= REQUIRED WORK =
Continue the post about charging people to avoid inconvenience, starting after its last sentence.

━━━ PROVIDED TEXT

I think making something inconvenient to use unless they pay you is the absolute worse way to make money. Want to watch that movie on any device? Tough luck! Want to read that article? Well, you can't unless your a subscriber. Oh, you didn't think we would let you listen to that song anywhere you wanted, did you?

I would like to say the idea of making money through inconvenience is the exclusive domain of large dying giants like the RIAA, MPAA, and publishing conglomerates, but it's not, lots of startups fall into this same trap also.

Heck, we even tried inconvenience as a business model at First Opinion. We want First Opinion to be the first place people turn to when they have a medical question, and yet, what did we do? We limited your interaction with our doctors to once a month unless you gave us money. A move that all but assured we wouldn't be the first place you turned to when you had a medical question.

While we gathered extensive stats that told us this model just wasn't working for us, it really hit home as a problem when my wife, my own beautiful wonderful wife, said she had two more days until her free question renewed when I asked her why she wasn't asking her First Opinion doctor a medical question she had.

Our mistake was we were making people stop and think about what they should do, as Influence: The Psychology of Persuasion notes, this is a huge no no:

The renowned British philosopher Alfred North Whitehead recognized this inescapable quality of modern life when he asserted that "civilization advances by extending the number of operations we can perform without thinking about them."

━━━━━━
━━━ DATASET ENTRIES

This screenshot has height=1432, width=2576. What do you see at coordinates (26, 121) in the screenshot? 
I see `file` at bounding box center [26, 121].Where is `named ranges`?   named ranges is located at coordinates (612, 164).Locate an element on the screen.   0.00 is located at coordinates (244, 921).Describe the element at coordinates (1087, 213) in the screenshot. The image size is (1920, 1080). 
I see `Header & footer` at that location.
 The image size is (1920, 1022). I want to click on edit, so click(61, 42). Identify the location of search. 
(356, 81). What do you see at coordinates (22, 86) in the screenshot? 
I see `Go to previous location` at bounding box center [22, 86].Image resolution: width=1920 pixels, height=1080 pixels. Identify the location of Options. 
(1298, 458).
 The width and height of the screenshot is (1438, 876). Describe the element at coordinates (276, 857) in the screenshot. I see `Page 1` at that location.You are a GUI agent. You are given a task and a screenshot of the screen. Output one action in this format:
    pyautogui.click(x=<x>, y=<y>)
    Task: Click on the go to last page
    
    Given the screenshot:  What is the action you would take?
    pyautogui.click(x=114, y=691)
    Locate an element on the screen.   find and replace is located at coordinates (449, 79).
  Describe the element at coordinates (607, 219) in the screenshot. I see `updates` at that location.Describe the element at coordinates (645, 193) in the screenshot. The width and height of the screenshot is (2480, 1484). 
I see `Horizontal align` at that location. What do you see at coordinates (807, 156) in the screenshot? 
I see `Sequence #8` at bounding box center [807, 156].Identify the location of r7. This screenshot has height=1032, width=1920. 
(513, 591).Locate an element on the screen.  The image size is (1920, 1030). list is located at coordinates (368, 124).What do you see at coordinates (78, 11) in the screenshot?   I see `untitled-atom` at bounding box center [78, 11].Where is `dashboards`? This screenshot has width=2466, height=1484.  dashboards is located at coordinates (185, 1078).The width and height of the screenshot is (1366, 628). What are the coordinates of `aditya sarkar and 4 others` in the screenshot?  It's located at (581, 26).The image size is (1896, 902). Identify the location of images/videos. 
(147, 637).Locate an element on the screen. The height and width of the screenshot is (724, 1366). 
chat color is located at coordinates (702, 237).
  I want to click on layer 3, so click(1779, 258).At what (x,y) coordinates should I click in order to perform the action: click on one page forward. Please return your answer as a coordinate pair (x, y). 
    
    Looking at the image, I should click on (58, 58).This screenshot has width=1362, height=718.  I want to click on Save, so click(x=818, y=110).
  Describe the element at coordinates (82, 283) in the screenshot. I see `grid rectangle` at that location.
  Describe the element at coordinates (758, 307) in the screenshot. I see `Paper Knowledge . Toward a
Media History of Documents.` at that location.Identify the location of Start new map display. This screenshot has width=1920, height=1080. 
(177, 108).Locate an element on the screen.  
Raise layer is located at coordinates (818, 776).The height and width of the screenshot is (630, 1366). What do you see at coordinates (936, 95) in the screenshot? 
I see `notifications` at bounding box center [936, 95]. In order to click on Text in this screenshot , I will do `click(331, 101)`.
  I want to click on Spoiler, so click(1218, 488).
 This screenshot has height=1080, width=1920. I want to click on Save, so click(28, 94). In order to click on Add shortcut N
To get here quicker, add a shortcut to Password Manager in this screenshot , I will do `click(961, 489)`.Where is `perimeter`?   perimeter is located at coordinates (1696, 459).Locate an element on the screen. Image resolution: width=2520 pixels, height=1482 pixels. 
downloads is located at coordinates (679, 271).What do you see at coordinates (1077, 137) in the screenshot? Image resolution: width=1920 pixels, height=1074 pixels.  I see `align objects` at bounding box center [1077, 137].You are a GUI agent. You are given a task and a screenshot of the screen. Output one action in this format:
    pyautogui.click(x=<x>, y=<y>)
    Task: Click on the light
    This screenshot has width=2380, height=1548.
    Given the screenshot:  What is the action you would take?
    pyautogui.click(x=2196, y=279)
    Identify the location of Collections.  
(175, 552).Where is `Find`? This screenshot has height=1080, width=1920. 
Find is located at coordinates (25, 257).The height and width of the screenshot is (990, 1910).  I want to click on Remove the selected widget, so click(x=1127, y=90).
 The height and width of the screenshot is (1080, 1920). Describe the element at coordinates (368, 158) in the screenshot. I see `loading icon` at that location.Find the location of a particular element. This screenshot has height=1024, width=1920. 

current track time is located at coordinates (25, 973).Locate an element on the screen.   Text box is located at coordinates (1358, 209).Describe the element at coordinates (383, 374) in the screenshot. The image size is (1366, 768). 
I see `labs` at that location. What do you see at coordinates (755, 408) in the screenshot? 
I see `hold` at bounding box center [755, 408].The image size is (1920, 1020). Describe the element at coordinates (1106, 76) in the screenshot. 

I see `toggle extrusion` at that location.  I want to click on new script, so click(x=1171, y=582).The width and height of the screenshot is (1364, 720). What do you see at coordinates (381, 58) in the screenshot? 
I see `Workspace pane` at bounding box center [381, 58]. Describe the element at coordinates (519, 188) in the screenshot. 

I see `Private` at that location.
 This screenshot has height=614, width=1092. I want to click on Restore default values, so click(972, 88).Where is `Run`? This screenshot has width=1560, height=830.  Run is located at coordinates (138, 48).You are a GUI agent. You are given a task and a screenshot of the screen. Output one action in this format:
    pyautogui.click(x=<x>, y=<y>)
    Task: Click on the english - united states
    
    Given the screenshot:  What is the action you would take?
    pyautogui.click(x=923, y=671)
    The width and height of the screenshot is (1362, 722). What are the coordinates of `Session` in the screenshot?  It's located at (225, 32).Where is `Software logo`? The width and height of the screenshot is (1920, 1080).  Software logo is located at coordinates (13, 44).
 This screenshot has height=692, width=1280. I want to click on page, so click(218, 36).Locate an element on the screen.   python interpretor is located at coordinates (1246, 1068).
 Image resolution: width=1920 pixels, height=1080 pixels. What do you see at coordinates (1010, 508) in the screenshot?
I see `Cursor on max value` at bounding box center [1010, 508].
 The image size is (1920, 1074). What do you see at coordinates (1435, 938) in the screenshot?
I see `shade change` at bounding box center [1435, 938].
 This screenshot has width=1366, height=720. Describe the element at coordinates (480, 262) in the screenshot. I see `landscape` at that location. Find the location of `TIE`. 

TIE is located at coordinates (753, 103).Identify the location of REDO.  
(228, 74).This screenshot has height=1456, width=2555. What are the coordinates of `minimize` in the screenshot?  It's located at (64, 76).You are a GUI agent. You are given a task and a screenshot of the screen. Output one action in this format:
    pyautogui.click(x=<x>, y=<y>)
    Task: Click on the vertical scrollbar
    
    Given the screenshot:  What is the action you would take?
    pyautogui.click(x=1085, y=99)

━━━━━━

= WRITTEN RESPONSE =
Evan Williams, of Blogger, Twitter, and Medium fame, expanded on this in an XOXO talk he gave in 2013:

"The internet makes human desires more easily attainable. In other words, it offers convenience [and] Convenience on the internet is basically achieved by two things: speed, and cognitive ease [...] If you study what the really big things on the internet are, you realize they are masters at making things fast and not making people think.

"Here's the formula if you want to build a billion-dollar internet company [...] Take a human desire, preferably one that has been around for a really long time [...] Identify that desire and use modern technology to take out steps."

In other words, people would much rather pay for convenience over inconvenience. So, if you're trying to decide what business model to pursue, I would encourage you to choose making your product more convenient, even if it results in less money at the start, because chances are, doubling down on convenience will make you larger in the long run than a model of inconvenience ever would.

This is exactly what we've observed at First Opinion, we dropped our inconvenience model and made access to a First Opinion doctor free for everyone, anytime, and instead decided to focus on charging for additional conveniences like speed of our doctor's responses and the ability to send photos to our doctors.

And if you're a large dying giant that has decided to go the inconvenience path, remember this observation by Clayton Christensen and hopefully take heed:

In nearly every instance of disruption we have studied, the survival instincts of the disruptees—the prior industry leaders who are being disrupted—set in motion defensive actions intended to slow the pace of disruption. In the end, however, the advantages that disruptive competitors bring to customers in terms of quality, cost, convenience, and accessibility become so apparent that the regulations are removed and the disruption proceeds apace.